ESTRATTO DELLA FONTE:
=====
“La cartolina è arrivata, l’ha trovata una vicina di casa infilata nello stipite della porta e ci ha telefonato”. Mariana mi parla di come sta cambiando la sua vita da quando suo marito ha ricevuto la convocazione militare per andare in guerra e mi racconta i particolari delle preoccupazioni pratiche, come se queste potessero oscurare l’ansia e le paure.
Da qualche anno Mariana fa la badante in Italia e si occupa come molte sue connazionali degli anziani che per negligenza o per necessità noi lasciamo soli, rendendo la loro vita più sicura e serena.
“Adesso XXX (il marito n.d.r.) sta in viaggio per tornare in Ucraina per presentarsi ma per ora noi abbiamo deciso di non dirlo a nessuno, né ai nostri due figli, che hanno 15 e 21 anni, e neanche ai nostri genitori per non farli preoccupare e aspettiamo di capire cosa gli succederà veramente e dove dovrà andare prima di parlarne”.
Quando la cartolina è arrivata XXX infatti si trovava in Inghilterra dove una famiglia lo ospitava insieme ai suoi due figli nell’ambito del programma di “sponsoring” che dallo scoppio della guerra permette alle famiglie britanniche di ospitare le famiglie ucraine mentre il governo garantisce loro un permesso di soggiorno per tre anni per poter lavorare o studiare.
Ma all’arrivo della cartolina XXX ha deciso subito di partire perché come mi racconta Mariana “dall’inizio della guerra lui ha sempre detto che se lo avessero chiamato lui sarebbe partito e poi ovviamente non vuole rischiare di essere dichiarato disertore, perché tra l’altro nessuno di noi avrebbe più il coraggio di rientrare a Leopoli. Inoltre i suoi ex colleghi della scuola di polizia con cui ha studiato sono già partiti e lui li vuole raggiungere”. Gli altri membri della famiglia di Mariana sono sempre rimasti in Ucraina, nella regione vicino a Leopoli, e alcuni sono anche già partiti per il fronte, ma allo scoppio della guerra in febbraio la figlia maggiore Maria ha voluto partire come alcuni suoi amici di Kiev che erano venuti a trovarla. “Il giorno prima dello scoppio della guerra erano arrivati alcuni amici del suo ragazzo da Kiev – racconta Mariana – e sembrava quasi che si aspettassero qualche cosa perché con il telefonino vedevano che c’era una strana concentrazione di aerei nei cieli ucraini e alla mezzanotte del giorno dell’invasione sono andati tutti alla frontiera con la Polonia e sono partiti. Ma mia figlia non ha voluto lasciare da solo suo fratello e io le ho detto che se voleva partire poteva portare Svetosar dagli zii. E così Maria è andata a piedi alla frontiera e ha aspettato due giorni al freddo ma non è riuscita a partire. Allora ha preso un taxi ed è andata fino al confine con la Slovacchia dove è riuscita a passare nel giro di un’ora e poi ha viaggiato fino a Vienna dove vive una mia amica e poi è andata in Inghilterra anche per perfezionare un po’ la lingua. E quando Maria ha trovato questo sistema di ospitalità anche suo fratello Svetosar ha voluto raggiungerla, accompagnato dal papà”.
=====
CONSEGNA:
Risponda alle seguenti domande sul brano:
1. In quale Paese si trovava il marito di Mariana quando arrivò la cartolina?
2. Per quanti anni il governo britannico garantisce il permesso di soggiorno alle famiglie ucraine ospitate?
3. Attraverso il confine con quale Paese Maria riuscì infine a passare?

DATI REGISTRATI:
=====
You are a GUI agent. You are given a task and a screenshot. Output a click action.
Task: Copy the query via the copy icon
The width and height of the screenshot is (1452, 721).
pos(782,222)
=====
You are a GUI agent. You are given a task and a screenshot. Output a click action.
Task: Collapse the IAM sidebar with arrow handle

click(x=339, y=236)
=====
ESERCIZIO SVOLTO:
1. In Inghilterra.
2. Per tre anni.
3. La Slovacchia.